Revised Priority Order (Measured)

Priority Fix Type Measured Speedup Effort
1 Fix find_ending_with suffix index Python bugfix 261x to 382x on operation (~1.9x total) Low
2 Replace pathlib with string ops Python refactor 45x to 643x on path ops (~1.15x total) Low
3 Cache type inference results Python memoization Not benchmarked (projected ~1.07x total) Low
4 Suppress debug logging Config change Not benchmarked (projected ~1.06x total) Trivial
5 Deduplicate FS traversal Python refactor Not benchmarked (projected ~1.05x total) Low
6 orjson for JSON Dependency swap 5.4x to 25x on JSON ops Trivial
7 Rust AST extension Rust crate Targets 3.1% of CPU; ~1.03x total after Python fixes High

Combined estimated speedup from priorities 1 through 6: ~3.7x, with zero language rewrites.

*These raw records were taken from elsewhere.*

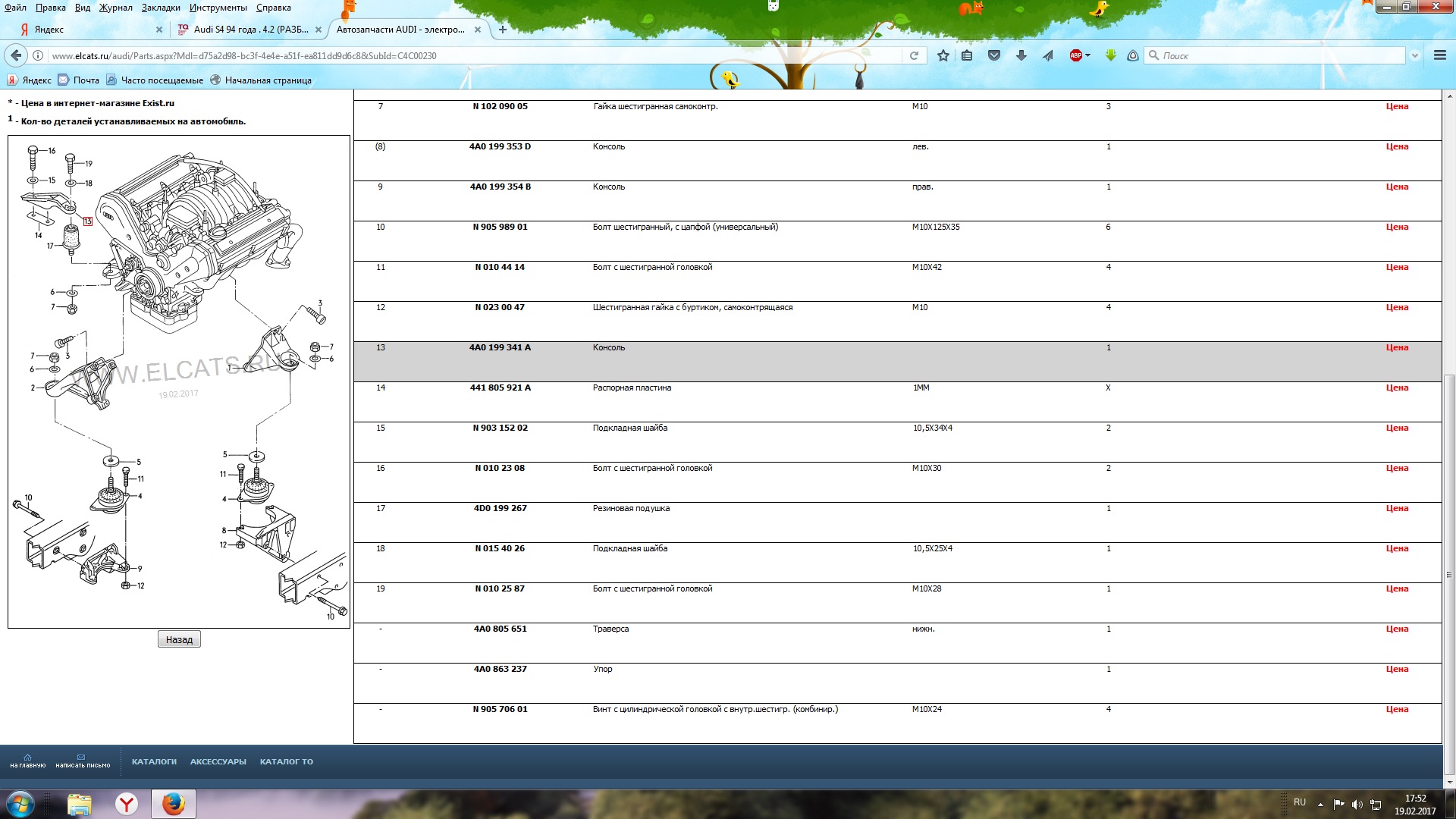The image size is (1456, 819).
Task: Expand the Adblock Plus dropdown arrow
Action: coord(1087,55)
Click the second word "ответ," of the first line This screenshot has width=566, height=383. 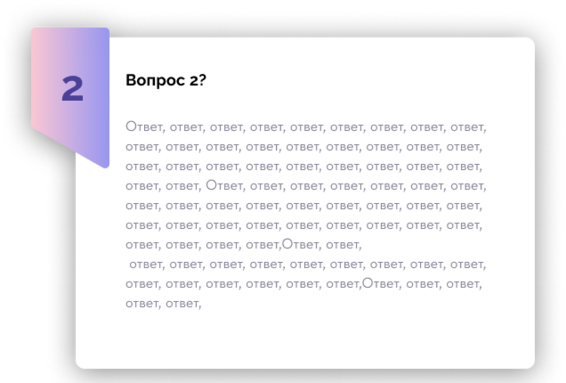coord(187,128)
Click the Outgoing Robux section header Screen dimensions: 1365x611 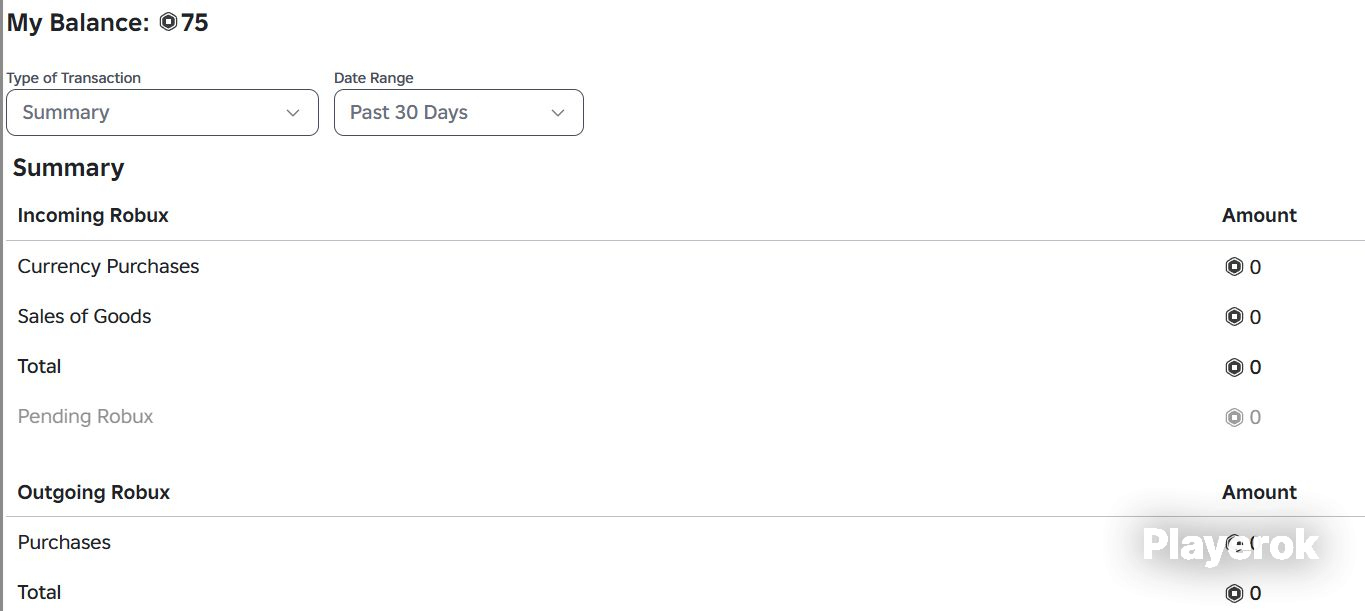click(94, 492)
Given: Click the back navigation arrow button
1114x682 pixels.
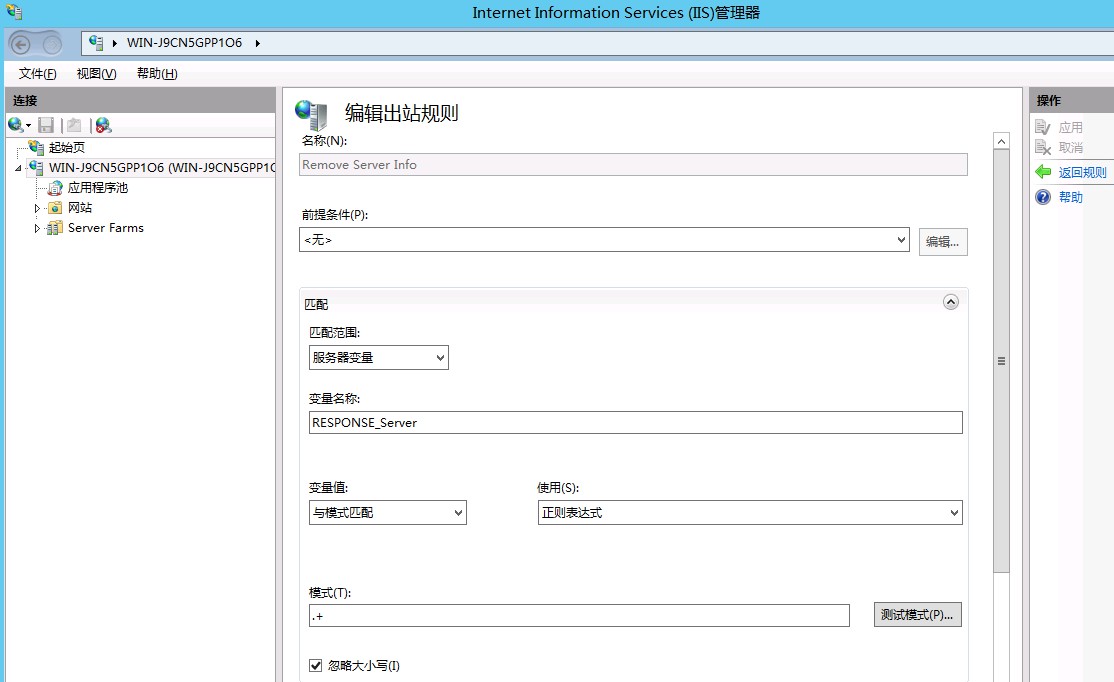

The Rust AST extension (previously the headline recommendation at "10x to 16x") targets only 3.1% of actual CPU time and provides ~1.03x total improvement after the pure Python fixes are applied. It should only be considered for repositories significantly larger than the current benchmark workload.